1 Introduction

Early forecasting methods were based on the probability theory and they were generally statistical methods. In recent years, machine learning methods and their hybridization with statistical methods have become popular, day by day. Machine learning methods do not need any probabilistic or statistical assumptions. Machine learning methods use nonlinear structures and soft models. Artificial neural networks are an important class of machine learning methods. Artificial neural networks can be classified into two groups as shallow and deep artificial neural networks. Deep artificial neural networks use more parameters than shallow artificial neural networks. Deep artificial neural networks use a parameter sharing approach so they process more data with fewer parameters than shallow neural networks. Deep artificial neural networks produced successful forecast results in the forecast competitions. Especially, the methods based on long short-term recurrent neural networks have top ranks in the competitions. Long short-term memory artificial neural network (LSTM-ANN) was proposed by Hochreiter and Schmidhuber (1997) to solve the vanishing and exploding gradient problem of simple recurrent artificial neural networks. Although the problems of simple recurrent artificial neural networks, the number of parameters in LSTM-ANN dramatically increase because of the various gates. Instead of using the various gates in recurrent neural networks, gradient-free algorithms can be preferred to train simple recurrent neural networks. So, forecasting problems can be solved using fewer number parameters than LSTM-ANN.

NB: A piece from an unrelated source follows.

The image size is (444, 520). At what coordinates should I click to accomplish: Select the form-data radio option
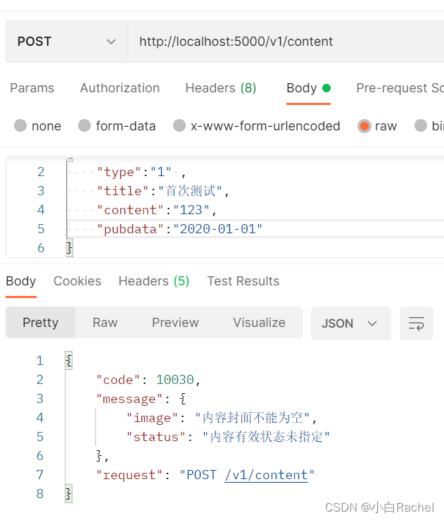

Many kinds of recurrent neural networks have been used for time series forecasting in the literature. When the literature is examined, it can be concluded that artificial intelligence optimization techniques can improve the forecasting performance of recurrent neural networks. The most used stochastic optimization methods for training recurrent neural networks are genetic algorithm (GA) and particle swarm optimization (PSO). Elman and Jordan-type recurrent neural networks are well-known ANN types in the forecasting literature. LSTM, Convolutional Neural Network (CNN), and Gated Recurrent Units (GRU) have been the most employed recurrent neural networks in recent years.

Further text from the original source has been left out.